Computer animation is as pervasive as rock and roll these days-on television, in the movies and almost everywhere else you look. But while music fans have long had “greatest hits” albums to enjoy at their leisure, anyone curious about the origins of computer graphics could only view them in rare conference or museum presentations. Now there’s a video that could easily be called “Computer Graphics’ Greatest Hits: The 1970s.”
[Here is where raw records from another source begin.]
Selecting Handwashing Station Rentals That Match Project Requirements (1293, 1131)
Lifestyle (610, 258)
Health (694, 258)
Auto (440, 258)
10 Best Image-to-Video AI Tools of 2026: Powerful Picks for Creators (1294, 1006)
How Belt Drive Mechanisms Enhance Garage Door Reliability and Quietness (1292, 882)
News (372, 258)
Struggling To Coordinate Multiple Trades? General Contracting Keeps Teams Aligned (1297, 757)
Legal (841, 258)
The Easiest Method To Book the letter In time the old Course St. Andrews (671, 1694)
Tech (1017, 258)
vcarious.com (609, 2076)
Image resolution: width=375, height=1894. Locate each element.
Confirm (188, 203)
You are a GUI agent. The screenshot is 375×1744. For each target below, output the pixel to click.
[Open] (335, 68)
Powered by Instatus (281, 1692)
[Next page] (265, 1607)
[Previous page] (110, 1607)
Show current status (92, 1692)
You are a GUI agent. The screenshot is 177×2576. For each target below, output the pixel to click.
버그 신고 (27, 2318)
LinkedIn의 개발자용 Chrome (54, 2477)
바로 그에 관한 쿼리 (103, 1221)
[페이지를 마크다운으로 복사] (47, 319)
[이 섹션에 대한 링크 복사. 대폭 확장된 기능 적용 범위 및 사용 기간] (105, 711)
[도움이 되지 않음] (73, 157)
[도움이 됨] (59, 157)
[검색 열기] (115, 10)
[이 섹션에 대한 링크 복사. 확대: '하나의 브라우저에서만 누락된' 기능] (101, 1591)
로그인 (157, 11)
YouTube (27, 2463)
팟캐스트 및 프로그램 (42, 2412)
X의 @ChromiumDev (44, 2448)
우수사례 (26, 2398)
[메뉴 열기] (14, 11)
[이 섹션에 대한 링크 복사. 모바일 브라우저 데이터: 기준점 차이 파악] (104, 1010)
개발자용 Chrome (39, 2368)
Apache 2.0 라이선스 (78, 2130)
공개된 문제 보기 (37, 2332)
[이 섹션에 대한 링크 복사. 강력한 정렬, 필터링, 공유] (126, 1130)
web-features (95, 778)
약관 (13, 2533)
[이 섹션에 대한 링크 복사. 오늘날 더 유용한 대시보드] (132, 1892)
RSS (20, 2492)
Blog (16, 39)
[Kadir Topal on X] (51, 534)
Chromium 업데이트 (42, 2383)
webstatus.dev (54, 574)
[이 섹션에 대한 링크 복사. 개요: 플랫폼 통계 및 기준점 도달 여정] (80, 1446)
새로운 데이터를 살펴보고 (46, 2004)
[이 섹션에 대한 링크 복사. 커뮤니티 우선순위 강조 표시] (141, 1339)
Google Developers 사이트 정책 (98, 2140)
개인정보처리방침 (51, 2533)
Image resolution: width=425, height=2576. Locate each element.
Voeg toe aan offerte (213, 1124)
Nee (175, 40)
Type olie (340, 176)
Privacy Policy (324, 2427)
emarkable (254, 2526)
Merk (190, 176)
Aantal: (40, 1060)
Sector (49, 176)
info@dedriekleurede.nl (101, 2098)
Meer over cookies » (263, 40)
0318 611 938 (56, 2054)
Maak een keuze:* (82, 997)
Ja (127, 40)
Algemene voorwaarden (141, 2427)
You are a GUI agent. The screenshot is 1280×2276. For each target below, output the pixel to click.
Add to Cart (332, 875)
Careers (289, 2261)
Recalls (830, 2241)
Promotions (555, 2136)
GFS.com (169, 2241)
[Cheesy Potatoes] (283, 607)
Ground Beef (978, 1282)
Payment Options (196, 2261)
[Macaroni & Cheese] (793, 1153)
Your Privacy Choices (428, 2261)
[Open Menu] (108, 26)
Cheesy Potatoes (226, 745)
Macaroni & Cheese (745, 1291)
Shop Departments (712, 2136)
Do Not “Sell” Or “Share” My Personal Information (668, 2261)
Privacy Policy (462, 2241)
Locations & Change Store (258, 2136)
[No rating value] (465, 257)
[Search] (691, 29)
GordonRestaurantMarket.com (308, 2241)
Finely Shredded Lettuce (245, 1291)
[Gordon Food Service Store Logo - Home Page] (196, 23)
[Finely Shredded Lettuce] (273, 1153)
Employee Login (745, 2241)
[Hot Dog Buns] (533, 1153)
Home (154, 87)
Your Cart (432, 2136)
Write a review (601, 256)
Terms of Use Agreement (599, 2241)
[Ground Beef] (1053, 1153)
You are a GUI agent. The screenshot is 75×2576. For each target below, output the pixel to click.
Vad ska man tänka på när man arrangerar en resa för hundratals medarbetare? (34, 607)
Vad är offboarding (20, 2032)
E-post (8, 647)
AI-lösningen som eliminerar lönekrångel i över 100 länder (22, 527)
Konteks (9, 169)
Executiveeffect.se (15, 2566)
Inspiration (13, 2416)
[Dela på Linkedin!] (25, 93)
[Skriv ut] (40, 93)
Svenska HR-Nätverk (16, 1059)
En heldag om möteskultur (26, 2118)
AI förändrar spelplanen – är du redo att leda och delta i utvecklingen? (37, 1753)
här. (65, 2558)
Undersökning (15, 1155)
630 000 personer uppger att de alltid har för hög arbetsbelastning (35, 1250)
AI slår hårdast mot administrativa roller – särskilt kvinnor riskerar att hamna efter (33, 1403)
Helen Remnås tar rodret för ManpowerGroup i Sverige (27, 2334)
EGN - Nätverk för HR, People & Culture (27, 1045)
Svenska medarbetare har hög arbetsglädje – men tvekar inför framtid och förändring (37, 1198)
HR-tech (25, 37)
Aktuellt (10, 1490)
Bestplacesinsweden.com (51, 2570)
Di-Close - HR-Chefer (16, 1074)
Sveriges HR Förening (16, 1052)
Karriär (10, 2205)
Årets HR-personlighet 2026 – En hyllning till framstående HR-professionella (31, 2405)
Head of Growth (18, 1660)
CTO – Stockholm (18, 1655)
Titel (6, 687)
The two-tape compilation (actually called “Filmography of Computer Animation 1960-1980”) is a special edition in an ongoing roundup of state-of-the-art graphics published by the Association for Computing Machinery’s Special Interest Group on Computer Graphics, or SIGGRAPH. But this nearly four-hour-long collection focuses mainly on works produced during the 1970s, a time of “explosive growth in computer animation,” according to the collection’s curator, Judson Rosebush.
For $180, viewers get a trove of innovative demos and art pieces. Ed Catmull and Fred Parke’s “Hand/Face” (1972), for example, shows the first computer animations of human features; a hand waves and faces emote in crude black-and-white renderings with blocky surfaces-after hours of off screen computer rendering for each frame.This ingenious feat, achieved on computers with the power of some of today’s calculators, paved the way for the “virtual human” technology that’s now starting to populate movies with synthetic actors.